Andrzej Kuźmiuk, 41 lat, był elektrykiem w jednej z jastrzębskich kopalń. Na urlopie od 2 lat. Pierwszy miesiąc spędził z rodziną na wczasach. Drugi z kolegami w knajpie piwnej. W trzecim, kiedy przy piwie i gorzale zaczynał fedrować już od siódmej rano, odezwał się dzwonek alarmowy: – Czułem, że albo znajdę jakąś robotę, choćby na czarno, albo zakotwiczę tu na zawsze. Dołączył do mrówek, które przez przejście graniczne w Cieszynie wnosiły alkohol do kraju: – Sami znajomi, można byłoby całą zmianę obsadzić w kopalni.
Na granicy zarobił na pół Fiata Punto: – W ubiegłym roku przykręcono śrubę, więc forsa się urwała. Teraz żyjemy z tego, co przyjdzie na konto – ponad 1700 zł miesięcznie – i z tego, co dorobię na czarno na budowach. Po wódkę chodzę, ale tylko dla siebie.
Trochę zajmuje się dziećmi, a od kiedy żona znalazła pracę w handlu, zaczął nawet sprzątać i gotować: – Wszystko u nas stanęło na głowie, ale generalnie nie jest źle. Jak dostanę pełną emeryturę, to zastanowię się, co dalej.

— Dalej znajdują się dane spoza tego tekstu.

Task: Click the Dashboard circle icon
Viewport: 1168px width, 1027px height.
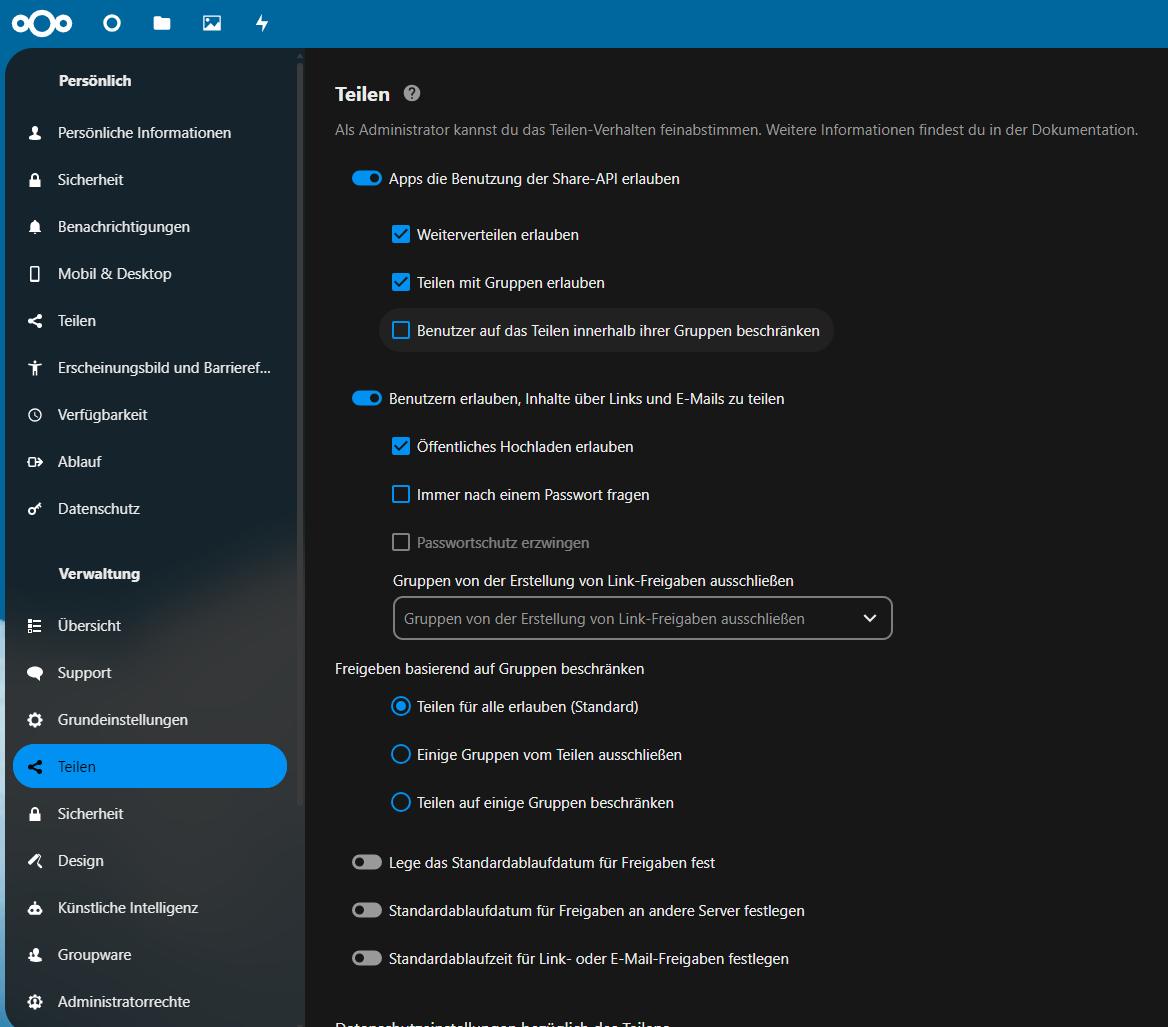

Kuźmiuk mówi, że stać go jeszcze na postawienie piwa kumplom, którzy wzięli odprawy: – Zabawiali się, pożyli przez kilka miesięcy jak paniska, a teraz mają przesrane.
Trzy drogi
Kończąca się właśnie kolejna reforma górnictwa kosztowała do tej pory budżet ok. 6 mld zł. Najwięcej pieniędzy pochłonął Górniczy Pakiet Socjalny, w ramach którego zaproponowano górnikom trzy drogi rozstania z kopalniami. Najgłośniej było o jednorazowych odprawach – na zasadzie: bierz i nie wracaj. W najlepszym okresie odprawy sięgały 47 tys. zł na rękę. To działało na wyobraźnię. Pobudzała też ją akcja reklamowa zachęcająca do porzucania kopalń. Na olbrzymich plakatach widać było szczęśliwą rodzinę górniczą stojącą w zieleni, w tle ciepłe morze, koło nich niezłe auto.